ABOUT THIS TASK: In this exercise, every entry is to be transcribed exactly as written.

(Stored records)
━━━
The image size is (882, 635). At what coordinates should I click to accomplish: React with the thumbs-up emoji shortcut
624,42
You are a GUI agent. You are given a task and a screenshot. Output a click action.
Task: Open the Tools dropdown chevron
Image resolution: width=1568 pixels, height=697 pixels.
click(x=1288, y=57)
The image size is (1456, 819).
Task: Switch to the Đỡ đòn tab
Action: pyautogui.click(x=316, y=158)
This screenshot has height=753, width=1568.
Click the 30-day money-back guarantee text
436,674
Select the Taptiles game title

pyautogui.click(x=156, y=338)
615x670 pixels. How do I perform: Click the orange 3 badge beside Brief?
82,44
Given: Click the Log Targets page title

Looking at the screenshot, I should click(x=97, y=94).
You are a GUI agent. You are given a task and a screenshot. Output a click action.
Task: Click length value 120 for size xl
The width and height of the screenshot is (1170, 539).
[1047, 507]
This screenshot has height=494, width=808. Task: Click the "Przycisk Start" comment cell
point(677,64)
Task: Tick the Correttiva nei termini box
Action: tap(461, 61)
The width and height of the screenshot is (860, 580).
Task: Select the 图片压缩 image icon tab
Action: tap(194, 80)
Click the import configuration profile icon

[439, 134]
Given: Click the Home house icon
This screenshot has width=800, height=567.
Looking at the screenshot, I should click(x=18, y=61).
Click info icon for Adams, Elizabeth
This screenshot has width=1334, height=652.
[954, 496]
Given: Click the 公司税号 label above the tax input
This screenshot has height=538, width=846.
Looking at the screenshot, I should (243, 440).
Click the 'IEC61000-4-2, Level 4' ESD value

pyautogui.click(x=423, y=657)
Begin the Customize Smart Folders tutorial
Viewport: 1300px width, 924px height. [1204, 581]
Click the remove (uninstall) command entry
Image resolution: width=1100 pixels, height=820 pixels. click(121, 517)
━━━
EXERCISE ANSWER:
The image size is (882, 635). At what coordinates should I click to accomplish: React with the thumbs-up emoji shortcut
624,42
You are a GUI agent. You are given a task and a screenshot. Output a click action.
Task: Open the Tools dropdown chevron
Image resolution: width=1568 pixels, height=697 pixels.
click(x=1288, y=57)
The image size is (1456, 819).
Task: Switch to the Đỡ đòn tab
Action: pyautogui.click(x=316, y=158)
This screenshot has height=753, width=1568.
Click the 30-day money-back guarantee text
436,674
Select the Taptiles game title

pyautogui.click(x=156, y=338)
615x670 pixels. How do I perform: Click the orange 3 badge beside Brief?
82,44
Given: Click the Log Targets page title

Looking at the screenshot, I should click(x=97, y=94).
You are a GUI agent. You are given a task and a screenshot. Output a click action.
Task: Click length value 120 for size xl
The width and height of the screenshot is (1170, 539).
[1047, 507]
This screenshot has height=494, width=808. Task: Click the "Przycisk Start" comment cell
point(677,64)
Task: Tick the Correttiva nei termini box
Action: tap(461, 61)
The width and height of the screenshot is (860, 580).
Task: Select the 图片压缩 image icon tab
Action: tap(194, 80)
Click the import configuration profile icon

[439, 134]
Given: Click the Home house icon
This screenshot has width=800, height=567.
Looking at the screenshot, I should click(x=18, y=61).
Click info icon for Adams, Elizabeth
This screenshot has width=1334, height=652.
[954, 496]
Given: Click the 公司税号 label above the tax input
This screenshot has height=538, width=846.
Looking at the screenshot, I should (243, 440).
Click the 'IEC61000-4-2, Level 4' ESD value

pyautogui.click(x=423, y=657)
Begin the Customize Smart Folders tutorial
Viewport: 1300px width, 924px height. [1204, 581]
Click the remove (uninstall) command entry
Image resolution: width=1100 pixels, height=820 pixels. click(121, 517)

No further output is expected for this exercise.